Decay of multiple dark matter particles to dark radiation in different epochs does not alleviate the Hubble tension
Luis A. Anchordoqui, Vernon Barger, Danny Marfatia, Jorge F. Soriano

TL;DR
Decaying dark matter models, including ensembles decaying into dark radiation at various epochs, do not resolve the Hubble tension due to strong observational constraints from CMB polarization and lensing.
Contribution
This study evaluates whether a dark matter ensemble decaying into dark radiation at different epochs can address the Hubble tension, finding it ineffective.
Findings
Decaying dark matter models are constrained by CMB polarization and lensing data.
Dark matter ensembles decaying into dark radiation do not alleviate the Hubble tension.
Observational constraints limit the impact of dark matter decay on cosmological tensions.
Abstract
Decaying cold dark matter (CDM) has been considered as a mechanism to tackle the tensions in the Hubble expansion rate and the clustering of matter.
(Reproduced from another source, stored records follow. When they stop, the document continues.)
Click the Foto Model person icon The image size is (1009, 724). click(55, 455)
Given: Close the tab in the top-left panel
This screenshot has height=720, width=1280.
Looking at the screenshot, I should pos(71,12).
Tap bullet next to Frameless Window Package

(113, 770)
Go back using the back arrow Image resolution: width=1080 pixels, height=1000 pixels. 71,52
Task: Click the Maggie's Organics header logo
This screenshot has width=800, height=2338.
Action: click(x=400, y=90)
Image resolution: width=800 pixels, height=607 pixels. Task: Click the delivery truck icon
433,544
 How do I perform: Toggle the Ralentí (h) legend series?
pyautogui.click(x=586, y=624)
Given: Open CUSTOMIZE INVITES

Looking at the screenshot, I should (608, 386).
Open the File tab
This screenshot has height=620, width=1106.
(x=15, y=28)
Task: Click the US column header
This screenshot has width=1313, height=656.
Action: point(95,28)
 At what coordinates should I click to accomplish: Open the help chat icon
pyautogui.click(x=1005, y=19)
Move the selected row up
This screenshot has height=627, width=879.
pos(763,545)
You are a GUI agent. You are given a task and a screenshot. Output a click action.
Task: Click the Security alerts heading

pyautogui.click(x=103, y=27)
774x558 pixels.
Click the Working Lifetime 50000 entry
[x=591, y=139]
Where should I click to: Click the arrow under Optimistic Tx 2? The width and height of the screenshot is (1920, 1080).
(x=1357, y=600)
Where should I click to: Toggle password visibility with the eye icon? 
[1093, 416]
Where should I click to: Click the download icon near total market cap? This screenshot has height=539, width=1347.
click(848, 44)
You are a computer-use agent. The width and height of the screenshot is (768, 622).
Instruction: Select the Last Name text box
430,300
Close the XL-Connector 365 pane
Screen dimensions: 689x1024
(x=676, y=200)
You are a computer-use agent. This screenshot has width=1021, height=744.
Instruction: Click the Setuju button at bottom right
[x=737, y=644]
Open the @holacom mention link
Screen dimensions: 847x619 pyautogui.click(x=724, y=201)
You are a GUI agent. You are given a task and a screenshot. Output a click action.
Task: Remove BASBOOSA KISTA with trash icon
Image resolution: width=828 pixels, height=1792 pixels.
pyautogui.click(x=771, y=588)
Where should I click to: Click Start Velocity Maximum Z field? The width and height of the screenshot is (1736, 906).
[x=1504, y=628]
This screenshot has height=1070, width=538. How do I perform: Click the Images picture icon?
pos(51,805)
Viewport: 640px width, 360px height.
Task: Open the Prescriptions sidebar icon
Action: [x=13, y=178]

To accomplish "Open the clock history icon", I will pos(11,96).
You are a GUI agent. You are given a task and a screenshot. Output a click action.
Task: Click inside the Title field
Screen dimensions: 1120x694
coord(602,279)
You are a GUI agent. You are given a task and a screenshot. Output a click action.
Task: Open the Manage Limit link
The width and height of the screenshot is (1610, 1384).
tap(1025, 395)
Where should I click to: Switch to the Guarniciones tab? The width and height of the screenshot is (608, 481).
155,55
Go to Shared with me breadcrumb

However, polarization measurements of the cosmic microwave background (CMB) severely constrain the fraction of dark matter decaying before recombination, and lensing of the CMB anisotropies by large-scale structure set strong constraints on dark matter decaying after recombination. Together, these constraints make an explanation of the Hubble tension in terms of decaying dark matter unlikely. In response to this situation, we investigate whether a dark matter ensemble with CDM particles decaying into free streaming dark radiation in different epochs can alleviate the problem. We find that it does not.